京奈和道紀北東道路が開通 「大和街道」の原点と歴史
本日午後3時に開通する京奈和自動車道紀北東道路(紀の川IC―紀北かつらぎIC)。国道24号線の渋滞緩和や救急搬送の時間短縮、高野山などへの観光客増加など、地元の皆さんにとって待望の道路であることは本コーナーでも紹介してきた。
古くから和歌山と大和を結ぶ交通の要所として大勢の人々が行き交った「大和街道」は、京奈和自動車道の南を並走する形で和歌山と五條を結んでいる。「大和街道」は大和朝廷が成立した頃、都と各国を結ぶルートとして誕生。歴代の天皇が行幸したとされ、沿道にある船岡山、背の山、飛越石などは万葉歌に詠まれている。
大和街道の起点は和歌山城の北に位置する京橋。江戸時代になると参勤交代のルートとしてにぎわい、ここから歴代藩主が240年の間に97回も往来したという。

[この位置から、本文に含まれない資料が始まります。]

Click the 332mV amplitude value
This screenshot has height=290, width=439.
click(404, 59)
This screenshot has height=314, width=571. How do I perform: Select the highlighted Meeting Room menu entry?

現在は、街道に沿う形で整備された国道24号線の一部において、愛称として「大和街道」が使われているが、現在もその面影を残す場所がある。
例えば、紀の川市黒土(旧打田町)交差点から北へすぐの所に「大和街道」と書かれた石碑が立っている。近年設置されたものであるが、「わかやま―やまと」の刻印が印象的。周囲の道路は乗用車が対向できない程の狭さではあるが、石造りの側溝や街並み、田園風景が、かつてのにぎわいを感じさせる。

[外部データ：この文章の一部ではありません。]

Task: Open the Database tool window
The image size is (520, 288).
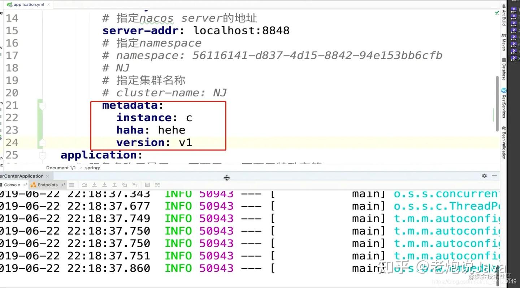Action: click(504, 69)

京奈和自動車道は平成27年度内の県内全線開通を目指し整備が進んでおり、残す紀北西道路が開通すれば、この石碑の通り「和歌山―大和(五條)」がつながる。今後、かつてから和歌山と各地を結んできた街道に沿った高規格な道路の整備により、奈良や京都と一体となった歴史的な街道、地域としての再認識がされ、新たなにぎわいにつながることを期待したい。